> [TASK BRIEF]:
Print the lines that run from the line with "Image resolution: width=1073" to the line with "Close the Name Resolution dialog", keeping both end lines, exactly as they appear in the entries below, and nothing else.

#### DATASET ENTRIES ####

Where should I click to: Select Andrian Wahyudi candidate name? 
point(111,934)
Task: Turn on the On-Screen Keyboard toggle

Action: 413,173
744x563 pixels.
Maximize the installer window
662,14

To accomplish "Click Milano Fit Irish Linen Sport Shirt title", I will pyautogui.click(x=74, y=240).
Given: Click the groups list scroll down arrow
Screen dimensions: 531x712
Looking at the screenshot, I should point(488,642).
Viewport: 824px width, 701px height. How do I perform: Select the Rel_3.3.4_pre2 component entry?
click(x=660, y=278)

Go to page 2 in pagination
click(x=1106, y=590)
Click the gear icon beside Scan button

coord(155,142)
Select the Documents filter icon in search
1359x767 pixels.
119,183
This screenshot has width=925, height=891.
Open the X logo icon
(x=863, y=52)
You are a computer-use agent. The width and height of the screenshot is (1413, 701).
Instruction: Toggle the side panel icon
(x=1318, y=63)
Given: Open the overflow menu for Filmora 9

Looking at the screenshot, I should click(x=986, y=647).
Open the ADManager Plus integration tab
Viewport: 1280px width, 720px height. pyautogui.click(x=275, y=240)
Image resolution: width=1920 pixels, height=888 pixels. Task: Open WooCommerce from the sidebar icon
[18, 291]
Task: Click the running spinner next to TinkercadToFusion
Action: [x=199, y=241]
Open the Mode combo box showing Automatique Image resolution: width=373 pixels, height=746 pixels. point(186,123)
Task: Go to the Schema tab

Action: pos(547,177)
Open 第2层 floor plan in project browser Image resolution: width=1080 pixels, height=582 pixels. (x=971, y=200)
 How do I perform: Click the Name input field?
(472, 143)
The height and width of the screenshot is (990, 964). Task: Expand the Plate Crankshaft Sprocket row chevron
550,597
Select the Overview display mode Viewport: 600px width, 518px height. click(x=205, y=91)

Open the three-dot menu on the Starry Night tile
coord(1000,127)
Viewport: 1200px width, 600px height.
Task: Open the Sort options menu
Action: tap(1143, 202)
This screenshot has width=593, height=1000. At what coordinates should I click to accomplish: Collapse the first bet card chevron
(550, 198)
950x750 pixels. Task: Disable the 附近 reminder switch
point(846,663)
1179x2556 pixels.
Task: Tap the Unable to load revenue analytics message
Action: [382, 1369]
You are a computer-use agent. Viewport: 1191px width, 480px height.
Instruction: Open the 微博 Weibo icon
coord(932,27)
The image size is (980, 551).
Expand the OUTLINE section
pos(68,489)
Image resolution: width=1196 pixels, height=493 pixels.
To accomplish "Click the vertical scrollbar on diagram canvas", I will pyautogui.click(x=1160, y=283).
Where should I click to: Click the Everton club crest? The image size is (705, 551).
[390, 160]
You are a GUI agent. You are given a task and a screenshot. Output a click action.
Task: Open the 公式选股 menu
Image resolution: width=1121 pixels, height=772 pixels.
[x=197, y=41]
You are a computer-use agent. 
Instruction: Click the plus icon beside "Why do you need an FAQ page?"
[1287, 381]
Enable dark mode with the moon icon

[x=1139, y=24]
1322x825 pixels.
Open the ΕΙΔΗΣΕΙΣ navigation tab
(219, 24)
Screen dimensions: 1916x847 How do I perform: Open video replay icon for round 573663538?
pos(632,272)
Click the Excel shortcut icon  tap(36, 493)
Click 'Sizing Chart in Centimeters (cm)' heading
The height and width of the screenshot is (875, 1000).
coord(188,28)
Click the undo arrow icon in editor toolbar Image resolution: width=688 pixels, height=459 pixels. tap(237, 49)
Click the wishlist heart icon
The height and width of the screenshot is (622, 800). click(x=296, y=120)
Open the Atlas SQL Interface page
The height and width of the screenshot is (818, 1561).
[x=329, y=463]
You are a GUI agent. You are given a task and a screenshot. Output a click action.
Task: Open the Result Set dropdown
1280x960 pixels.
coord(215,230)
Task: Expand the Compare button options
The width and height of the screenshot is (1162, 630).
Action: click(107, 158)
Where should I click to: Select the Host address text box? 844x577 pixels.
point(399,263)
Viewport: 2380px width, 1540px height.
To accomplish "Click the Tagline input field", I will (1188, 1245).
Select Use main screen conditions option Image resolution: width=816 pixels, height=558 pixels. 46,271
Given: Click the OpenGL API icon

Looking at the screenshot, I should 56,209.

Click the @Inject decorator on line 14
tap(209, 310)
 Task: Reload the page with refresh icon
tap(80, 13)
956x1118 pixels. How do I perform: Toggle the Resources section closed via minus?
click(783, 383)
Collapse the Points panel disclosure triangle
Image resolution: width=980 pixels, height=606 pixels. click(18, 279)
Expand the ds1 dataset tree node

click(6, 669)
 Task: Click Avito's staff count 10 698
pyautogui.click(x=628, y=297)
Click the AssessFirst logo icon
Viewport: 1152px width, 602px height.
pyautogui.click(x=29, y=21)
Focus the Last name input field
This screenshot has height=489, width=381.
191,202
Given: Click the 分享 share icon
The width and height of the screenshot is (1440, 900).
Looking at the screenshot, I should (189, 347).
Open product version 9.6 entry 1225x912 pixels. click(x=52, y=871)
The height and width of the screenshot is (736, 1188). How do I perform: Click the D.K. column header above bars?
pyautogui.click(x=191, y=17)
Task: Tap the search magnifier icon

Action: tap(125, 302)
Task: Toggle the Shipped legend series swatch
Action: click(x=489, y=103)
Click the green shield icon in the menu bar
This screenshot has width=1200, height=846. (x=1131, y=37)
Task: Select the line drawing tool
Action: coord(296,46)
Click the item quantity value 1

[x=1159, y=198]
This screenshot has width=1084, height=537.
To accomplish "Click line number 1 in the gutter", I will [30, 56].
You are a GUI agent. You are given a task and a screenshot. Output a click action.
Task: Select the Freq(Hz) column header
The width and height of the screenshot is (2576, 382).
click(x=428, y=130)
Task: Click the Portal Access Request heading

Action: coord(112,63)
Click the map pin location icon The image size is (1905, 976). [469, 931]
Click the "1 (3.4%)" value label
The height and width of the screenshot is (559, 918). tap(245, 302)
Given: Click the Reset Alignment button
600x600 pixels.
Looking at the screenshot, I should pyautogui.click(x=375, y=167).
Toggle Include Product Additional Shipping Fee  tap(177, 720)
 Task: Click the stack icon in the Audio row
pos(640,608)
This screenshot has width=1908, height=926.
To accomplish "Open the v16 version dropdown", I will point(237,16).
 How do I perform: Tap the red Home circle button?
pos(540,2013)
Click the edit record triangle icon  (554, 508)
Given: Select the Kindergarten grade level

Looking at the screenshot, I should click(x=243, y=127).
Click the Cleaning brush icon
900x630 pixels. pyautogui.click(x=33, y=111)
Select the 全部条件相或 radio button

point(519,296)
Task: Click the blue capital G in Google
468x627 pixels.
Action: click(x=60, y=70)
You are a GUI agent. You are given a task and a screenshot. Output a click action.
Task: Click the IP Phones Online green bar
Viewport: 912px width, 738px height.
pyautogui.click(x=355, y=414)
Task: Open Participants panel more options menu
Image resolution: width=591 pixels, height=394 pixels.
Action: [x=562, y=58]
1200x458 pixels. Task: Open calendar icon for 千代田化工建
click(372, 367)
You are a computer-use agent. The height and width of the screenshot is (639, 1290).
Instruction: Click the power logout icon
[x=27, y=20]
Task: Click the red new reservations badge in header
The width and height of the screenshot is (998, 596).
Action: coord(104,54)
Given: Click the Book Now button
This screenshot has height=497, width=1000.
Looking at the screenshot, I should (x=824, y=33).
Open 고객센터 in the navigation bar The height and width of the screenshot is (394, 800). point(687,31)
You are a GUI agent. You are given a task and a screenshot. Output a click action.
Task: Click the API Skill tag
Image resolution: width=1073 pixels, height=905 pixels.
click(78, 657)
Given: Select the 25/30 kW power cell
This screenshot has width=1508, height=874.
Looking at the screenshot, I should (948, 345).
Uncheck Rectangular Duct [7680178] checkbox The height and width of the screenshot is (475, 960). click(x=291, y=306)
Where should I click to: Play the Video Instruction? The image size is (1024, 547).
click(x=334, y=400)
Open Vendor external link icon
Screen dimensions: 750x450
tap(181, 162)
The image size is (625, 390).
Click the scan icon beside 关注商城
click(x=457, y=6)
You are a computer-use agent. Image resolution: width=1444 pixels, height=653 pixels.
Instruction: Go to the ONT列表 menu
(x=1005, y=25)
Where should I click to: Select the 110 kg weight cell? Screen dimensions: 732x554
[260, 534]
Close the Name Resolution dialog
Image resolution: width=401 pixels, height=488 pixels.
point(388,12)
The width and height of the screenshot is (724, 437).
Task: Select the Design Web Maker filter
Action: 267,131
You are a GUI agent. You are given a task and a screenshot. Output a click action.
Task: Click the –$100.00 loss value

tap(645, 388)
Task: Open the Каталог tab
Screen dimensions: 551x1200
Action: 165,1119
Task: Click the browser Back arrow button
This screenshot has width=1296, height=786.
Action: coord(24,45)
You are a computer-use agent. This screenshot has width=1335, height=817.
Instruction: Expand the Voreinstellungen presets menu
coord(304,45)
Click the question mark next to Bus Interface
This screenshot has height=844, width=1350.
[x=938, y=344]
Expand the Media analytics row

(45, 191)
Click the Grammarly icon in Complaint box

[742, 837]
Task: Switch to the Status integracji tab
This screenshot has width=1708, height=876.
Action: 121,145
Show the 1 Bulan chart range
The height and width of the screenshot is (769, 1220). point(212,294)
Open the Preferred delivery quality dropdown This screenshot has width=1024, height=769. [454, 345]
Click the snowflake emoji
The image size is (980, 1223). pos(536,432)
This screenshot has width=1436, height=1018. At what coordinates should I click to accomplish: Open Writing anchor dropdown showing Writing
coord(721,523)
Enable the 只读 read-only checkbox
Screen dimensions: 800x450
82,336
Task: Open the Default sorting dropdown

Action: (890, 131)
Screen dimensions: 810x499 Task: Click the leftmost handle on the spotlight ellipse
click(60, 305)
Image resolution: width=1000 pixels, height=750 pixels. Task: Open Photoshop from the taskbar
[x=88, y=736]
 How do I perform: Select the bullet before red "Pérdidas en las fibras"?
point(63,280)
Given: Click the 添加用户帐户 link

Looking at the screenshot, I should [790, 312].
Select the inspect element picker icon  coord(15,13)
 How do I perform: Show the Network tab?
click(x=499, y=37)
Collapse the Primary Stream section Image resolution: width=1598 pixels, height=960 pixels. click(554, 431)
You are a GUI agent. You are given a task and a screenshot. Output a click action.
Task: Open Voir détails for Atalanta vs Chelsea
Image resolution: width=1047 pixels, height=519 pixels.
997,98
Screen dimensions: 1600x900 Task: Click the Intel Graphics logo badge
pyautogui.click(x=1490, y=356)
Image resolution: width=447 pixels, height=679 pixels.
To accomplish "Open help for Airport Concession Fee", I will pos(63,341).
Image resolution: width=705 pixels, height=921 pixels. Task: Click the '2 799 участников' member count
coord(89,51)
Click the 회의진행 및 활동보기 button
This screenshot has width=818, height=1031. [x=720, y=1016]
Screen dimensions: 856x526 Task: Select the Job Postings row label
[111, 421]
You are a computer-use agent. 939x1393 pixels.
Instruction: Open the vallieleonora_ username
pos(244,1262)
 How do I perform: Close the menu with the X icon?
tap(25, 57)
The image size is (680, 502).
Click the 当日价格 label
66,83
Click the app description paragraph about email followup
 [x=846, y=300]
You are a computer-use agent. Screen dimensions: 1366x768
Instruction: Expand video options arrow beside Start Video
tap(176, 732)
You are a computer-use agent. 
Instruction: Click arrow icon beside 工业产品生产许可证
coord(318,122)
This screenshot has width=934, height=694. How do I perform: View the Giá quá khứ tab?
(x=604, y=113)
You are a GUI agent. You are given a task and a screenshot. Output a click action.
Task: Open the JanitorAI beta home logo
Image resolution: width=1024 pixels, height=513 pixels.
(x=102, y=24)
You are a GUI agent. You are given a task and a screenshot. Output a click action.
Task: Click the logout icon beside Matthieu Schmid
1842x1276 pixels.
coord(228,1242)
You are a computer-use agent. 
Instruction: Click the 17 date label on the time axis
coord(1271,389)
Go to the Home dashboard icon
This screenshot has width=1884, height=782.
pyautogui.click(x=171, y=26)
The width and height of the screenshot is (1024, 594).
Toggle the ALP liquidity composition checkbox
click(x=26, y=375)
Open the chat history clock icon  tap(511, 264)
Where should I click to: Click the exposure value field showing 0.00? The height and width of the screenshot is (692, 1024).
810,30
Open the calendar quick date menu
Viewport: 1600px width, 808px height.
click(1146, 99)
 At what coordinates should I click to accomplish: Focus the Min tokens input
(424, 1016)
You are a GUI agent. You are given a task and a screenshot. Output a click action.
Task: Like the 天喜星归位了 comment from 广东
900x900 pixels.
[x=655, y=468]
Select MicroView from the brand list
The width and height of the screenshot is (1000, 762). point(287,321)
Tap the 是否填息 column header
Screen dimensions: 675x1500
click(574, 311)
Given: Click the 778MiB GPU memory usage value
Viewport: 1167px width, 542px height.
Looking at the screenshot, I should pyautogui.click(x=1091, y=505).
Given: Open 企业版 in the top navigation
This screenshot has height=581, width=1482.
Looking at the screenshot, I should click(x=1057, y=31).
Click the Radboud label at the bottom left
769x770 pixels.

####

> [SOLUTION TO THE EXERCISE]:
Image resolution: width=1073 pixels, height=905 pixels.
click(78, 657)
Given: Select the 25/30 kW power cell
This screenshot has width=1508, height=874.
Looking at the screenshot, I should (948, 345).
Uncheck Rectangular Duct [7680178] checkbox The height and width of the screenshot is (475, 960). click(x=291, y=306)
Where should I click to: Play the Video Instruction? The image size is (1024, 547).
click(x=334, y=400)
Open Vendor external link icon
Screen dimensions: 750x450
tap(181, 162)
The image size is (625, 390).
Click the scan icon beside 关注商城
click(x=457, y=6)
You are a computer-use agent. Image resolution: width=1444 pixels, height=653 pixels.
Instruction: Go to the ONT列表 menu
(x=1005, y=25)
Where should I click to: Select the 110 kg weight cell? Screen dimensions: 732x554
[260, 534]
Close the Name Resolution dialog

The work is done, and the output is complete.